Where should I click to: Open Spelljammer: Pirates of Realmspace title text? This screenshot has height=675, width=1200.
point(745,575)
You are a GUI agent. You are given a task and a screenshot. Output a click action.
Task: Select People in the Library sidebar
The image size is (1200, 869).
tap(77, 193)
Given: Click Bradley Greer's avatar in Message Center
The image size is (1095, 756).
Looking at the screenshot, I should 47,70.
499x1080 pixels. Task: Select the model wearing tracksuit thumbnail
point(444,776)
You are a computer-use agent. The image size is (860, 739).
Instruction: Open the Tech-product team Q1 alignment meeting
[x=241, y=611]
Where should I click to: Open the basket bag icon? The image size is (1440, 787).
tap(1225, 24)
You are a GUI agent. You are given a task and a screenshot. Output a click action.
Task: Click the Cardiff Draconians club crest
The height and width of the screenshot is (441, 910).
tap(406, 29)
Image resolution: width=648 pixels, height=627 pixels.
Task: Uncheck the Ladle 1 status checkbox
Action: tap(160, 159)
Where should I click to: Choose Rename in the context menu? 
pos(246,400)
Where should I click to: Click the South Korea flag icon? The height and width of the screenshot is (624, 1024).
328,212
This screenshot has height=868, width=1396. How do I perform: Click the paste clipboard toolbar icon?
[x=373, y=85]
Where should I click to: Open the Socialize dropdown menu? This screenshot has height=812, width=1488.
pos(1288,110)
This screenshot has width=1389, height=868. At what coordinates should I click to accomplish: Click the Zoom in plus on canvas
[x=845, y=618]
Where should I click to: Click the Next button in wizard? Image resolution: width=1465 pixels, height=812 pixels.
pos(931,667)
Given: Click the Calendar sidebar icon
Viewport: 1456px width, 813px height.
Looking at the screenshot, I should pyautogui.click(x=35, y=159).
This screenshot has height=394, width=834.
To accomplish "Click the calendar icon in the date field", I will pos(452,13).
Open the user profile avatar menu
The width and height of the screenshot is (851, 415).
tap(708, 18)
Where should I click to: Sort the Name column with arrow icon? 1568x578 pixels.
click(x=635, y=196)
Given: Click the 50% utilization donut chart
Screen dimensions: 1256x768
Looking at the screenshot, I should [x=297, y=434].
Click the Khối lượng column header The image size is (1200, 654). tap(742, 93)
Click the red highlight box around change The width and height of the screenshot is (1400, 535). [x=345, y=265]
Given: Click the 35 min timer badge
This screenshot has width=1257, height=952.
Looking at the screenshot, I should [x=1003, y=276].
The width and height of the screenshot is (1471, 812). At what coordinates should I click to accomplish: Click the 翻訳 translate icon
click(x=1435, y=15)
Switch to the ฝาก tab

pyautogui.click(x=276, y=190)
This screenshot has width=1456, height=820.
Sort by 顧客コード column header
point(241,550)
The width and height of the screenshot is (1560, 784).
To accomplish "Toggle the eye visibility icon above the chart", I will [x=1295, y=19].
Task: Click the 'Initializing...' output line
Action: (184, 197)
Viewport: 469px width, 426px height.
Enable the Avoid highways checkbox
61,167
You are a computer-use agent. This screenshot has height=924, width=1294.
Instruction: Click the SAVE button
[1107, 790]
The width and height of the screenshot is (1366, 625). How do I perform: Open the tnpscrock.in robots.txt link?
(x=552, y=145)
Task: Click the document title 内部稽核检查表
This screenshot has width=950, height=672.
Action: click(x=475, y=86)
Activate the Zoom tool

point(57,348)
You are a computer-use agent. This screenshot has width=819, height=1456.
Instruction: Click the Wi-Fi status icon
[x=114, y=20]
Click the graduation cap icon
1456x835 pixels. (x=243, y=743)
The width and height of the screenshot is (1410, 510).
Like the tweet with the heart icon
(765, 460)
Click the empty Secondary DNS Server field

■ What to do
Rewrite everything from the line containing "Where should I click to: Choose" down to the line containing "should pyautogui.click(x=35, y=159).", putting "Where do I click to" in place of "Where should I click to" and leaving all else unchanged.

■ Written response
Where do I click to: Choose Rename in the context menu? 
pos(246,400)
Where do I click to: Click the South Korea flag icon? The height and width of the screenshot is (624, 1024).
328,212
This screenshot has height=868, width=1396. How do I perform: Click the paste clipboard toolbar icon?
[x=373, y=85]
Where do I click to: Open the Socialize dropdown menu? This screenshot has height=812, width=1488.
pos(1288,110)
This screenshot has width=1389, height=868. At what coordinates should I click to accomplish: Click the Zoom in plus on canvas
[x=845, y=618]
Where do I click to: Click the Next button in wizard? Image resolution: width=1465 pixels, height=812 pixels.
pos(931,667)
Given: Click the Calendar sidebar icon
Viewport: 1456px width, 813px height.
Looking at the screenshot, I should pyautogui.click(x=35, y=159).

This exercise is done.